All entries must be returned precisely as they appear.

Stored items
------------------------------

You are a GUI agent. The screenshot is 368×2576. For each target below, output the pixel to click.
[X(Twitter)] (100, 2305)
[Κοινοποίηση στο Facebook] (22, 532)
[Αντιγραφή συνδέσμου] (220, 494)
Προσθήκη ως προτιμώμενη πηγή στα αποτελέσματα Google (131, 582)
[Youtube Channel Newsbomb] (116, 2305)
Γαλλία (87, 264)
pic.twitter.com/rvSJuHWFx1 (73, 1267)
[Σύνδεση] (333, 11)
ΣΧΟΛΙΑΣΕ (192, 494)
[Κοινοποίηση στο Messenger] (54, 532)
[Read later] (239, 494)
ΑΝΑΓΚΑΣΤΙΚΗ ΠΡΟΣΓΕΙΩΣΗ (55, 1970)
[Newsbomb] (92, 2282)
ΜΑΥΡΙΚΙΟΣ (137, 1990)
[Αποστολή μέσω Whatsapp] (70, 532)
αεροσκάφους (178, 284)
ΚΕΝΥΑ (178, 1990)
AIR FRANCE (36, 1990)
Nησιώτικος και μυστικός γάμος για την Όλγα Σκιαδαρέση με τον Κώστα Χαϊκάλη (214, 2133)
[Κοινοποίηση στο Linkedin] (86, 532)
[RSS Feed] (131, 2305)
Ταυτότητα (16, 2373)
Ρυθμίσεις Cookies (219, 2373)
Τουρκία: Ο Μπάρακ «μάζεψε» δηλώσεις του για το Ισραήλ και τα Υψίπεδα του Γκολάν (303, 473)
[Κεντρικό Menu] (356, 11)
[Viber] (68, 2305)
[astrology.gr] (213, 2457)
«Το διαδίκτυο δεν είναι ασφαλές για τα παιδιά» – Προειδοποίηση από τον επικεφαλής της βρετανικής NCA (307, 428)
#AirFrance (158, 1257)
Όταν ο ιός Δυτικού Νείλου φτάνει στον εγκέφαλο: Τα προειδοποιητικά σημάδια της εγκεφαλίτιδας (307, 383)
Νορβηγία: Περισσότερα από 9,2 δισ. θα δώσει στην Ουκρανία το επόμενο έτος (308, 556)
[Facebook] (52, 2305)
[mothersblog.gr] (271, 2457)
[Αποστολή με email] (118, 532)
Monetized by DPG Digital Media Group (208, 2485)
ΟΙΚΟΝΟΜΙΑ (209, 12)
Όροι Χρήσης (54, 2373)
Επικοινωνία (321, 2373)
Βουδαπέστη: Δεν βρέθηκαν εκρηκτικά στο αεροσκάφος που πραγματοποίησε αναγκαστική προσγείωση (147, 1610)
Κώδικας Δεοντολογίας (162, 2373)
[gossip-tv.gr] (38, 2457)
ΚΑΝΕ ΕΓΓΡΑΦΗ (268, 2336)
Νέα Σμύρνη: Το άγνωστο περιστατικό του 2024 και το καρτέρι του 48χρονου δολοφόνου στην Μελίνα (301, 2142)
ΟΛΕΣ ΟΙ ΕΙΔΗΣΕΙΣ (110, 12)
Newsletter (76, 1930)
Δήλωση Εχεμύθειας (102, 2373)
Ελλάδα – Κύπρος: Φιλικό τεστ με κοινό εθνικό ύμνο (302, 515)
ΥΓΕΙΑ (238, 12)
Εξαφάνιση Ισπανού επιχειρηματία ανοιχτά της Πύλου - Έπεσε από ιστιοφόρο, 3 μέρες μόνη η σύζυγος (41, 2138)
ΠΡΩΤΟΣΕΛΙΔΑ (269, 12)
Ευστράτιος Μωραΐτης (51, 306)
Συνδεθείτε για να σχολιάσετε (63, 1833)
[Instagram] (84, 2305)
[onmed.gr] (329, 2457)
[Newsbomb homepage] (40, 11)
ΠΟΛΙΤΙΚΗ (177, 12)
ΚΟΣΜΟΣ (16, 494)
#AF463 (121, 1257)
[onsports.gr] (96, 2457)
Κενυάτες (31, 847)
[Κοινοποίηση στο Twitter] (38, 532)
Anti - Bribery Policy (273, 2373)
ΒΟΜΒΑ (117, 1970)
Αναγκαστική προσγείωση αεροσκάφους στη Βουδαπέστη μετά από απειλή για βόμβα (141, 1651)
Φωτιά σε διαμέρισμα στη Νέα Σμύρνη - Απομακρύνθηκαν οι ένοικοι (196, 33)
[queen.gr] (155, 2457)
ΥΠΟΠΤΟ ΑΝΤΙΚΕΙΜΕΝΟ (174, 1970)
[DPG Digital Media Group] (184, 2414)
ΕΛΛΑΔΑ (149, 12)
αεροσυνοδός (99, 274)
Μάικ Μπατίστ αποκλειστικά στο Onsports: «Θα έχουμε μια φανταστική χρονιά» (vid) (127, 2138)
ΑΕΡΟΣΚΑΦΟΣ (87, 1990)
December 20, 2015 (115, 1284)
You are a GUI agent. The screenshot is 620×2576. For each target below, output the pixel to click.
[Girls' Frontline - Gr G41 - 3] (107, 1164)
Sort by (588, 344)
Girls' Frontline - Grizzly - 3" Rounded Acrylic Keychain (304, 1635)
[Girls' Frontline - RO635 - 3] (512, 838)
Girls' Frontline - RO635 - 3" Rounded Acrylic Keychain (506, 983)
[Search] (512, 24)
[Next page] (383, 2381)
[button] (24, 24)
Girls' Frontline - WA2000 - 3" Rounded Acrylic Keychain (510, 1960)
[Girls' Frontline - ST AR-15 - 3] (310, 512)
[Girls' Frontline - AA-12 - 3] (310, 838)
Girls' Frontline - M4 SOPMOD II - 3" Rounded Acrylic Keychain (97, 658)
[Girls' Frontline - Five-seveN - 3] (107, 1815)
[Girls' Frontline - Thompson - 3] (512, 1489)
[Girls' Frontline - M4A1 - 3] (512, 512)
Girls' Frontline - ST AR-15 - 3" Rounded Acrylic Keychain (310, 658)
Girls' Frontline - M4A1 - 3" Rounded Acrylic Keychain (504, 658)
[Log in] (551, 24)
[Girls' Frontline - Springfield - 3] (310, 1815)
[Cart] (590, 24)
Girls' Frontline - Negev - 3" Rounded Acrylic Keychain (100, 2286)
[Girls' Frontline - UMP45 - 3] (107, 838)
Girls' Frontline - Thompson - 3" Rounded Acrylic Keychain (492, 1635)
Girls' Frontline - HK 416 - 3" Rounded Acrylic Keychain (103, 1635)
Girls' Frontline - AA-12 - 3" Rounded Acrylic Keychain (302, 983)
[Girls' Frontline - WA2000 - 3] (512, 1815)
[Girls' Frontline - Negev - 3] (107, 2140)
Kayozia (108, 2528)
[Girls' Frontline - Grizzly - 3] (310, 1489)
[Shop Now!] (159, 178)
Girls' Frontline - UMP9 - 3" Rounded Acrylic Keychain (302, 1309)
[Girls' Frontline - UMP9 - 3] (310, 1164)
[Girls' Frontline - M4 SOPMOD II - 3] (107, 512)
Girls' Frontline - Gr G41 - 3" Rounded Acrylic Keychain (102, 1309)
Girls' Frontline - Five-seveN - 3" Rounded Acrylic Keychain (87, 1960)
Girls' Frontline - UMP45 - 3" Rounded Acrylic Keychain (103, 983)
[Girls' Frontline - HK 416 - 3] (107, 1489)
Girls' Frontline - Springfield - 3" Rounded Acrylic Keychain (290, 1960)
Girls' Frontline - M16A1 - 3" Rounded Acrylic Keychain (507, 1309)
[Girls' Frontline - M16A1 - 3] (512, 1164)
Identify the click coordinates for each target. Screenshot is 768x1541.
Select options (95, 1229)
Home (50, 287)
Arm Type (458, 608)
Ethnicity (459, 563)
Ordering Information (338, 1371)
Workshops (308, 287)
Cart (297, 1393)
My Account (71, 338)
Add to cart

------------------------------

EXPECTED OUTPUT:
You are a GUI agent. The screenshot is 368×2576. For each target below, output the pixel to click.
[X(Twitter)] (100, 2305)
[Κοινοποίηση στο Facebook] (22, 532)
[Αντιγραφή συνδέσμου] (220, 494)
Προσθήκη ως προτιμώμενη πηγή στα αποτελέσματα Google (131, 582)
[Youtube Channel Newsbomb] (116, 2305)
Γαλλία (87, 264)
pic.twitter.com/rvSJuHWFx1 (73, 1267)
[Σύνδεση] (333, 11)
ΣΧΟΛΙΑΣΕ (192, 494)
[Κοινοποίηση στο Messenger] (54, 532)
[Read later] (239, 494)
ΑΝΑΓΚΑΣΤΙΚΗ ΠΡΟΣΓΕΙΩΣΗ (55, 1970)
[Newsbomb] (92, 2282)
ΜΑΥΡΙΚΙΟΣ (137, 1990)
[Αποστολή μέσω Whatsapp] (70, 532)
αεροσκάφους (178, 284)
ΚΕΝΥΑ (178, 1990)
AIR FRANCE (36, 1990)
Nησιώτικος και μυστικός γάμος για την Όλγα Σκιαδαρέση με τον Κώστα Χαϊκάλη (214, 2133)
[Κοινοποίηση στο Linkedin] (86, 532)
[RSS Feed] (131, 2305)
Ταυτότητα (16, 2373)
Ρυθμίσεις Cookies (219, 2373)
Τουρκία: Ο Μπάρακ «μάζεψε» δηλώσεις του για το Ισραήλ και τα Υψίπεδα του Γκολάν (303, 473)
[Κεντρικό Menu] (356, 11)
[Viber] (68, 2305)
[astrology.gr] (213, 2457)
«Το διαδίκτυο δεν είναι ασφαλές για τα παιδιά» – Προειδοποίηση από τον επικεφαλής της βρετανικής NCA (307, 428)
#AirFrance (158, 1257)
Όταν ο ιός Δυτικού Νείλου φτάνει στον εγκέφαλο: Τα προειδοποιητικά σημάδια της εγκεφαλίτιδας (307, 383)
Νορβηγία: Περισσότερα από 9,2 δισ. θα δώσει στην Ουκρανία το επόμενο έτος (308, 556)
[Facebook] (52, 2305)
[mothersblog.gr] (271, 2457)
[Αποστολή με email] (118, 532)
Monetized by DPG Digital Media Group (208, 2485)
ΟΙΚΟΝΟΜΙΑ (209, 12)
Όροι Χρήσης (54, 2373)
Επικοινωνία (321, 2373)
Βουδαπέστη: Δεν βρέθηκαν εκρηκτικά στο αεροσκάφος που πραγματοποίησε αναγκαστική προσγείωση (147, 1610)
Κώδικας Δεοντολογίας (162, 2373)
[gossip-tv.gr] (38, 2457)
ΚΑΝΕ ΕΓΓΡΑΦΗ (268, 2336)
Νέα Σμύρνη: Το άγνωστο περιστατικό του 2024 και το καρτέρι του 48χρονου δολοφόνου στην Μελίνα (301, 2142)
ΟΛΕΣ ΟΙ ΕΙΔΗΣΕΙΣ (110, 12)
Newsletter (76, 1930)
Δήλωση Εχεμύθειας (102, 2373)
Ελλάδα – Κύπρος: Φιλικό τεστ με κοινό εθνικό ύμνο (302, 515)
ΥΓΕΙΑ (238, 12)
Εξαφάνιση Ισπανού επιχειρηματία ανοιχτά της Πύλου - Έπεσε από ιστιοφόρο, 3 μέρες μόνη η σύζυγος (41, 2138)
ΠΡΩΤΟΣΕΛΙΔΑ (269, 12)
Ευστράτιος Μωραΐτης (51, 306)
Συνδεθείτε για να σχολιάσετε (63, 1833)
[Instagram] (84, 2305)
[onmed.gr] (329, 2457)
[Newsbomb homepage] (40, 11)
ΠΟΛΙΤΙΚΗ (177, 12)
ΚΟΣΜΟΣ (16, 494)
#AF463 (121, 1257)
[onsports.gr] (96, 2457)
Κενυάτες (31, 847)
[Κοινοποίηση στο Twitter] (38, 532)
Anti - Bribery Policy (273, 2373)
ΒΟΜΒΑ (117, 1970)
Αναγκαστική προσγείωση αεροσκάφους στη Βουδαπέστη μετά από απειλή για βόμβα (141, 1651)
Φωτιά σε διαμέρισμα στη Νέα Σμύρνη - Απομακρύνθηκαν οι ένοικοι (196, 33)
[queen.gr] (155, 2457)
ΥΠΟΠΤΟ ΑΝΤΙΚΕΙΜΕΝΟ (174, 1970)
[DPG Digital Media Group] (184, 2414)
ΕΛΛΑΔΑ (149, 12)
αεροσυνοδός (99, 274)
Μάικ Μπατίστ αποκλειστικά στο Onsports: «Θα έχουμε μια φανταστική χρονιά» (vid) (127, 2138)
ΑΕΡΟΣΚΑΦΟΣ (87, 1990)
December 20, 2015 (115, 1284)
You are a GUI agent. The screenshot is 620×2576. For each target below, output the pixel to click.
[Girls' Frontline - Gr G41 - 3] (107, 1164)
Sort by (588, 344)
Girls' Frontline - Grizzly - 3" Rounded Acrylic Keychain (304, 1635)
[Girls' Frontline - RO635 - 3] (512, 838)
Girls' Frontline - RO635 - 3" Rounded Acrylic Keychain (506, 983)
[Search] (512, 24)
[Next page] (383, 2381)
[button] (24, 24)
Girls' Frontline - WA2000 - 3" Rounded Acrylic Keychain (510, 1960)
[Girls' Frontline - ST AR-15 - 3] (310, 512)
[Girls' Frontline - AA-12 - 3] (310, 838)
Girls' Frontline - M4 SOPMOD II - 3" Rounded Acrylic Keychain (97, 658)
[Girls' Frontline - Five-seveN - 3] (107, 1815)
[Girls' Frontline - Thompson - 3] (512, 1489)
[Girls' Frontline - M4A1 - 3] (512, 512)
Girls' Frontline - ST AR-15 - 3" Rounded Acrylic Keychain (310, 658)
Girls' Frontline - M4A1 - 3" Rounded Acrylic Keychain (504, 658)
[Log in] (551, 24)
[Girls' Frontline - Springfield - 3] (310, 1815)
[Cart] (590, 24)
Girls' Frontline - Negev - 3" Rounded Acrylic Keychain (100, 2286)
[Girls' Frontline - UMP45 - 3] (107, 838)
Girls' Frontline - Thompson - 3" Rounded Acrylic Keychain (492, 1635)
Girls' Frontline - HK 416 - 3" Rounded Acrylic Keychain (103, 1635)
Girls' Frontline - AA-12 - 3" Rounded Acrylic Keychain (302, 983)
[Girls' Frontline - WA2000 - 3] (512, 1815)
[Girls' Frontline - Negev - 3] (107, 2140)
Kayozia (108, 2528)
[Girls' Frontline - Grizzly - 3] (310, 1489)
[Shop Now!] (159, 178)
Girls' Frontline - UMP9 - 3" Rounded Acrylic Keychain (302, 1309)
[Girls' Frontline - UMP9 - 3] (310, 1164)
[Girls' Frontline - M4 SOPMOD II - 3] (107, 512)
Girls' Frontline - Gr G41 - 3" Rounded Acrylic Keychain (102, 1309)
Girls' Frontline - Five-seveN - 3" Rounded Acrylic Keychain (87, 1960)
Girls' Frontline - UMP45 - 3" Rounded Acrylic Keychain (103, 983)
[Girls' Frontline - HK 416 - 3] (107, 1489)
Girls' Frontline - Springfield - 3" Rounded Acrylic Keychain (290, 1960)
Girls' Frontline - M16A1 - 3" Rounded Acrylic Keychain (507, 1309)
[Girls' Frontline - M16A1 - 3] (512, 1164)
Identify the click coordinates for each target. Screenshot is 768x1541.
Select options (95, 1229)
Home (50, 287)
Arm Type (458, 608)
Ethnicity (459, 563)
Ordering Information (338, 1371)
Workshops (308, 287)
Cart (297, 1393)
My Account (71, 338)
Add to cart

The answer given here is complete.